* CHALLENGE *
Rewrite the listing from its first line up to and including the line with "click(x=70, y=23)", putting "cogwheel" wherever "gears" appears and keeping everything else the same. Leave the pictures out.
══ STORED ROWS ══
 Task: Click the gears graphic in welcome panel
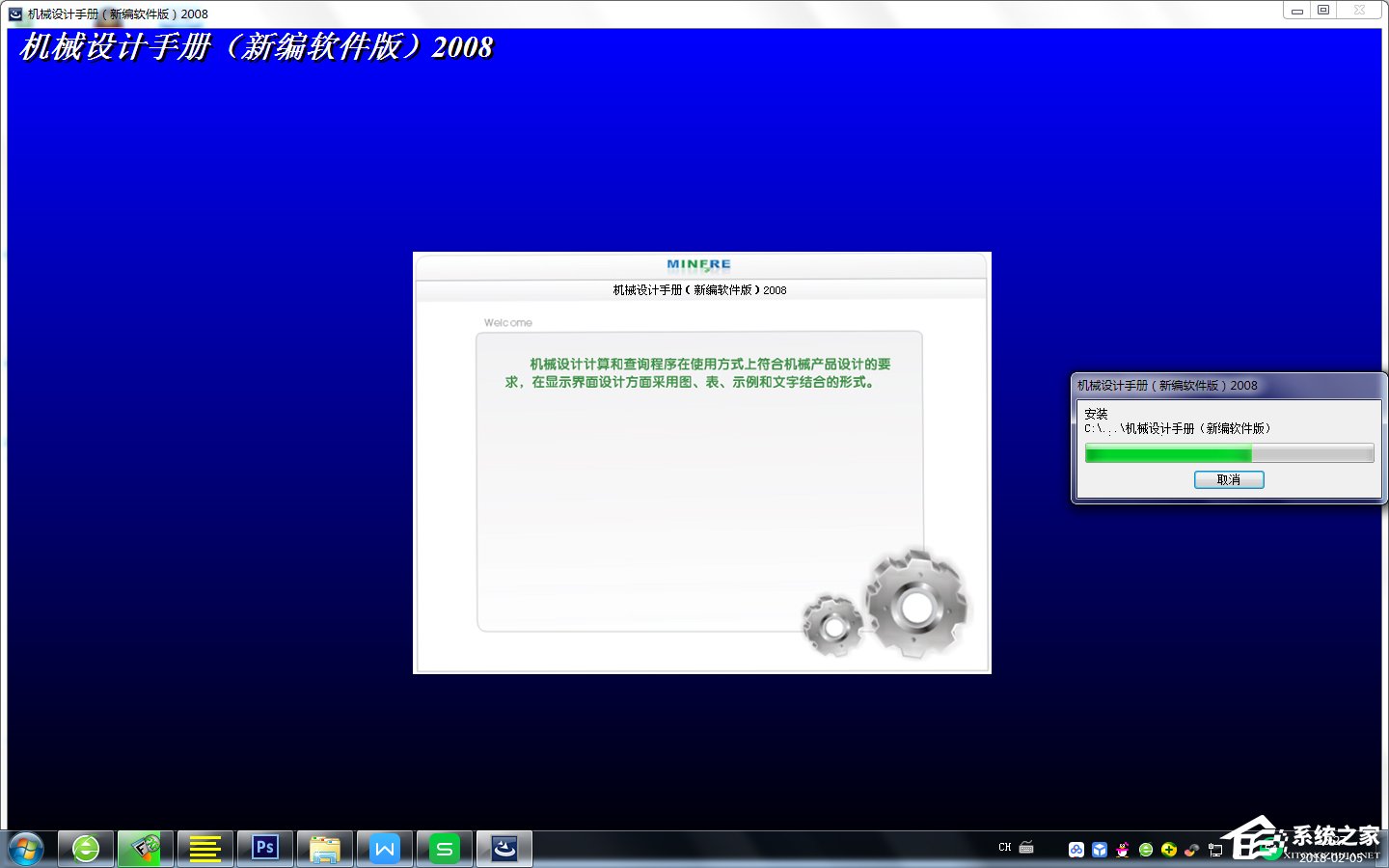coord(887,606)
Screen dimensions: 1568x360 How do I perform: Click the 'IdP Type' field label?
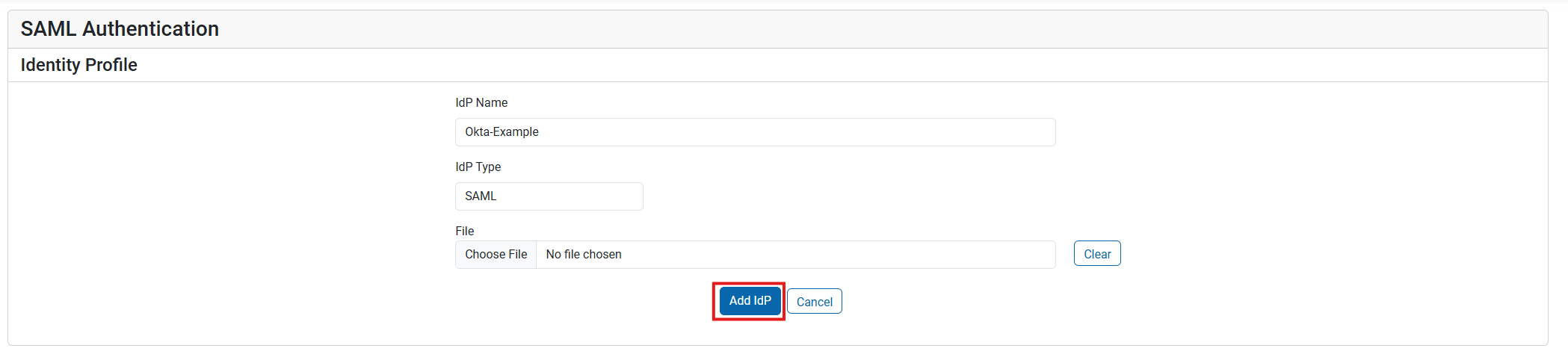point(478,167)
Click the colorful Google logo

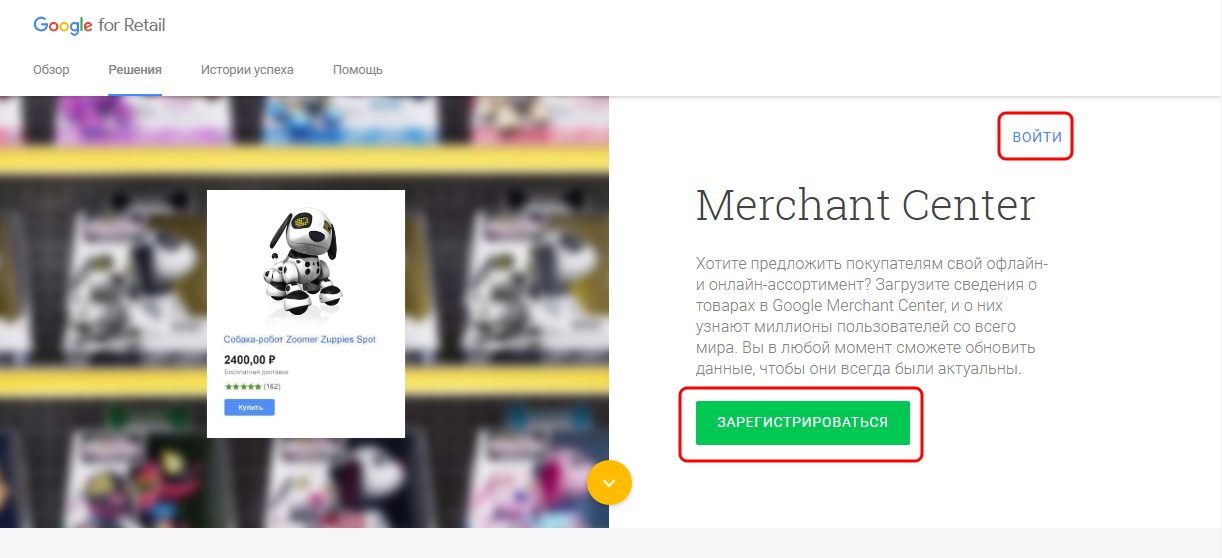(x=63, y=26)
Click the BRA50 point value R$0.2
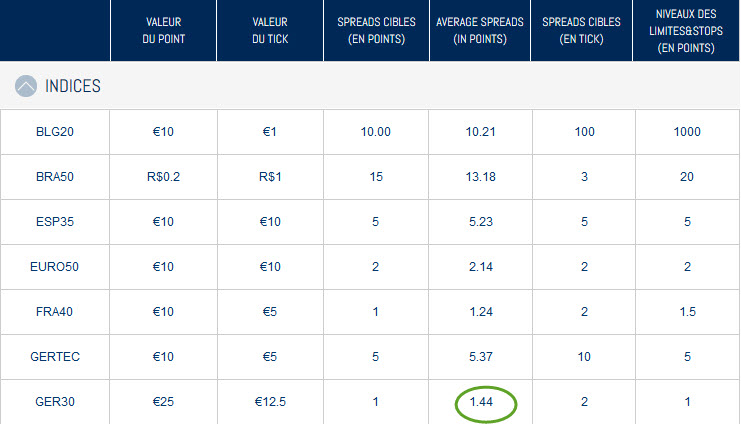 163,174
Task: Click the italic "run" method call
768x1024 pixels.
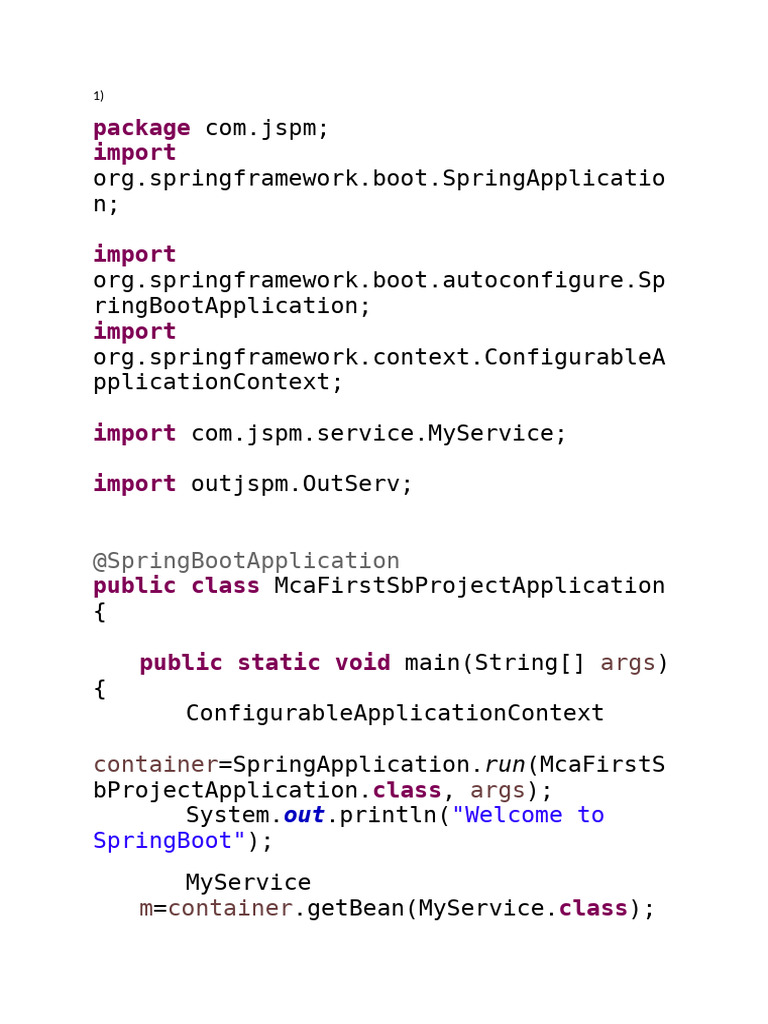Action: click(x=505, y=765)
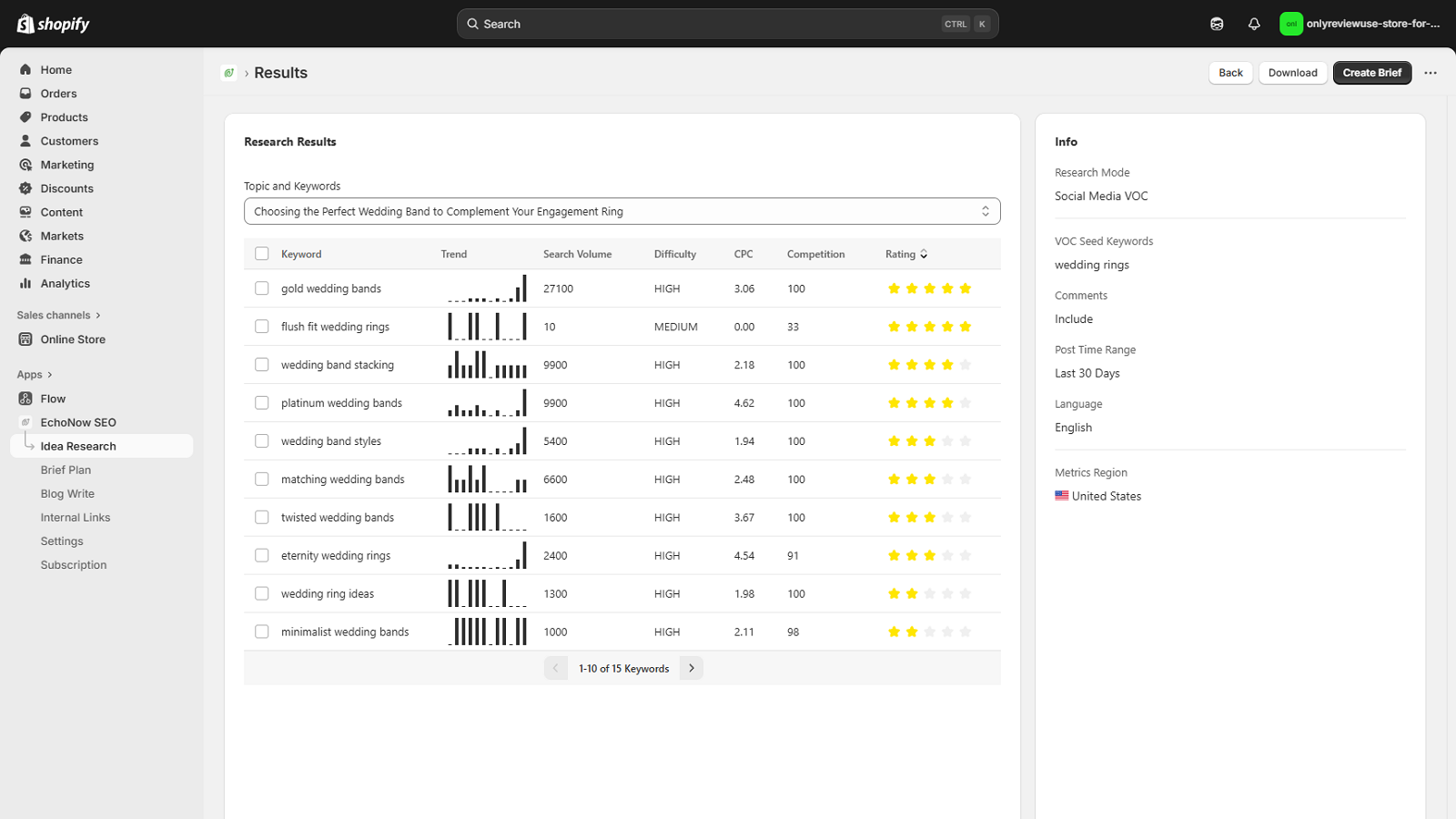
Task: Click the Download button
Action: (1292, 73)
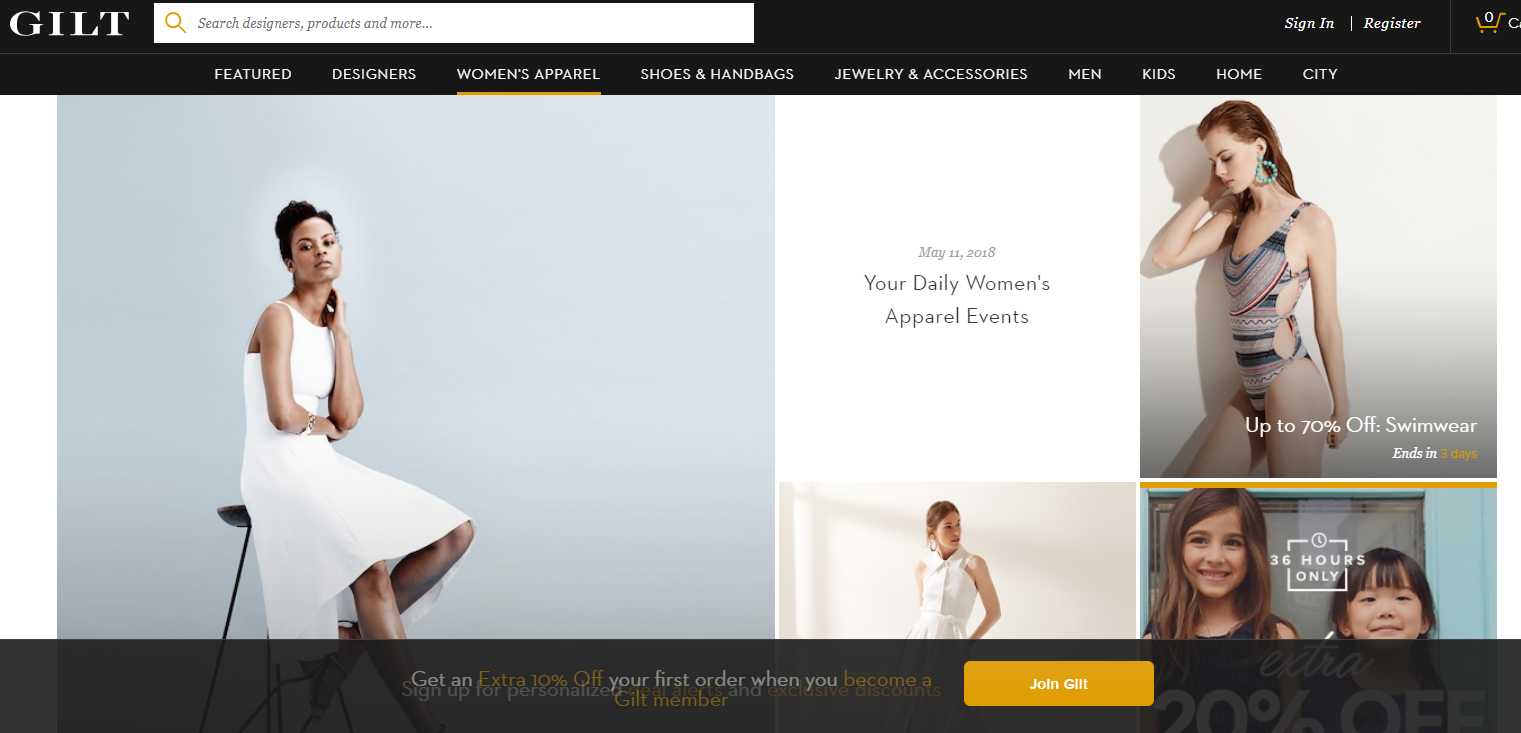Click the GILT logo
The height and width of the screenshot is (733, 1521).
click(x=70, y=23)
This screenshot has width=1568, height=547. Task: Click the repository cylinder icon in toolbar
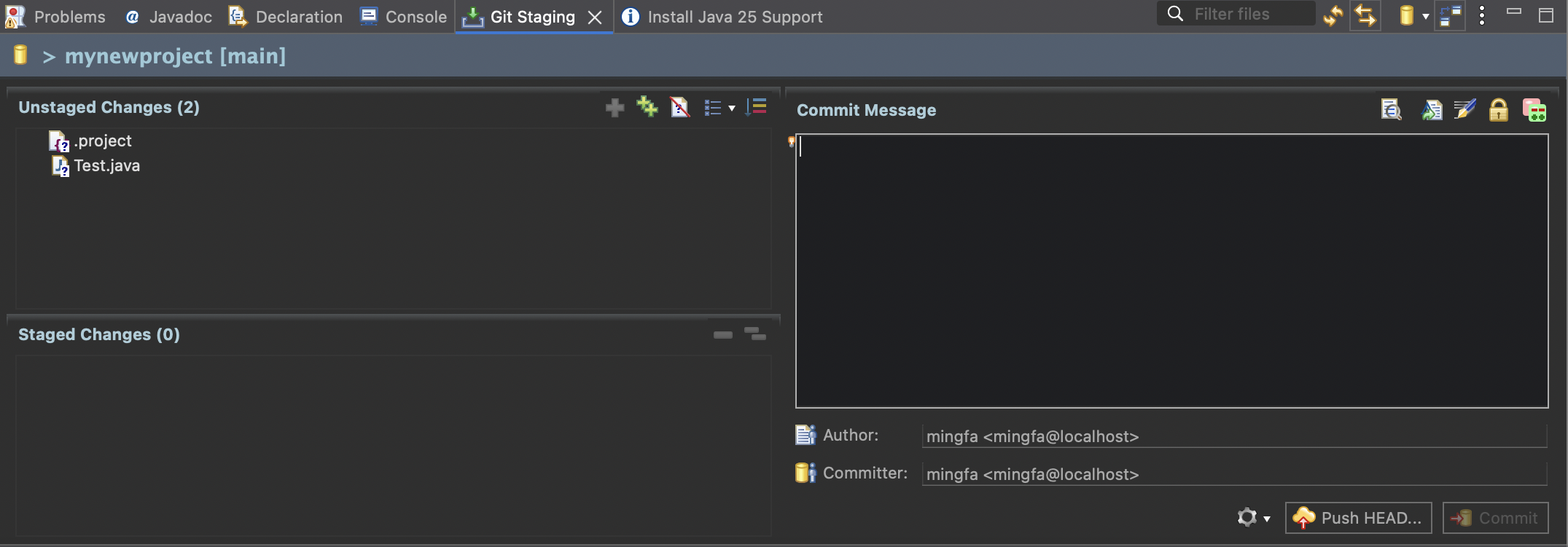(x=1406, y=15)
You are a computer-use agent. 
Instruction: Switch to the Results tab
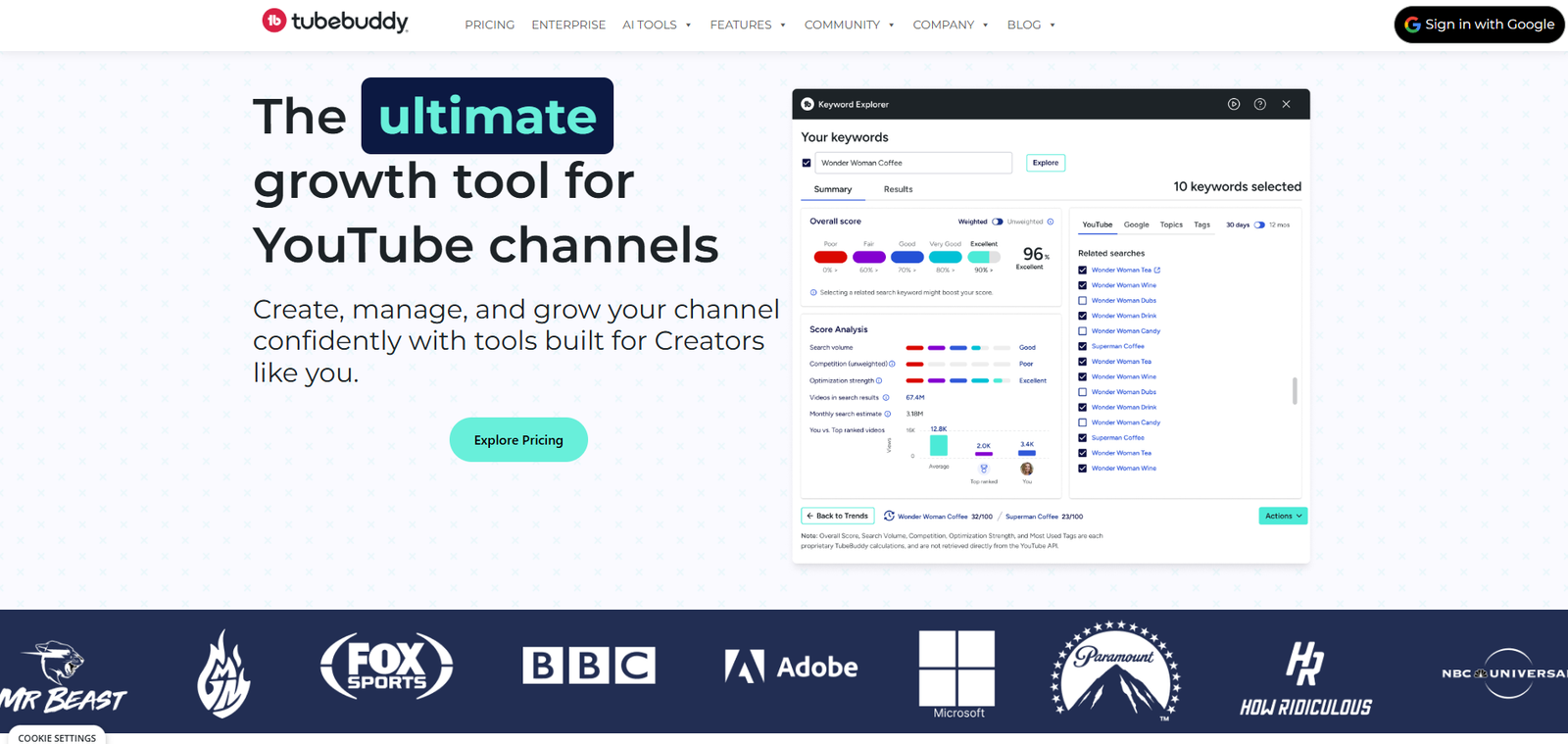(898, 189)
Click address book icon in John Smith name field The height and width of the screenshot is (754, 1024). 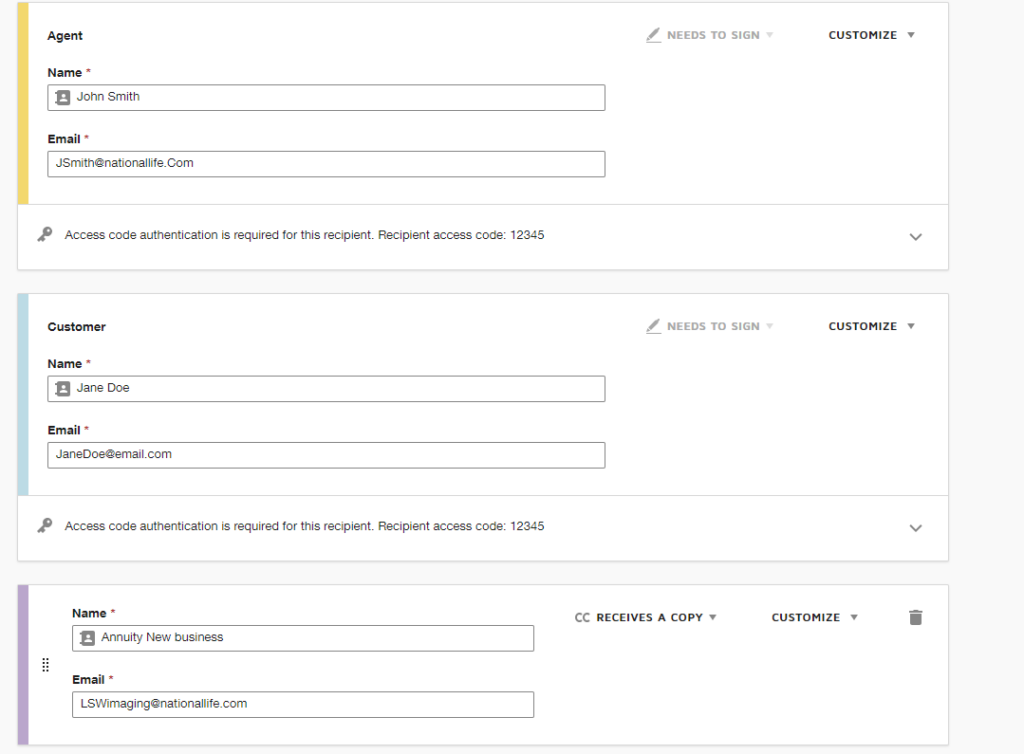click(63, 97)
═══
* RESULT *
 Task: Click the cogwheel graphic in welcome panel
coord(887,606)
Screen dimensions: 1568x360 How do I perform: Click the 'IdP Type' field label?
point(478,167)
Click the colorful Google logo

(x=63, y=26)
Click the BRA50 point value R$0.2
 163,174
Task: Click the italic "run" method call
768x1024 pixels.
Action: click(x=505, y=765)
Task: Click the Download button
Action: (1292, 73)
Click the GILT logo
The height and width of the screenshot is (733, 1521).
click(x=70, y=23)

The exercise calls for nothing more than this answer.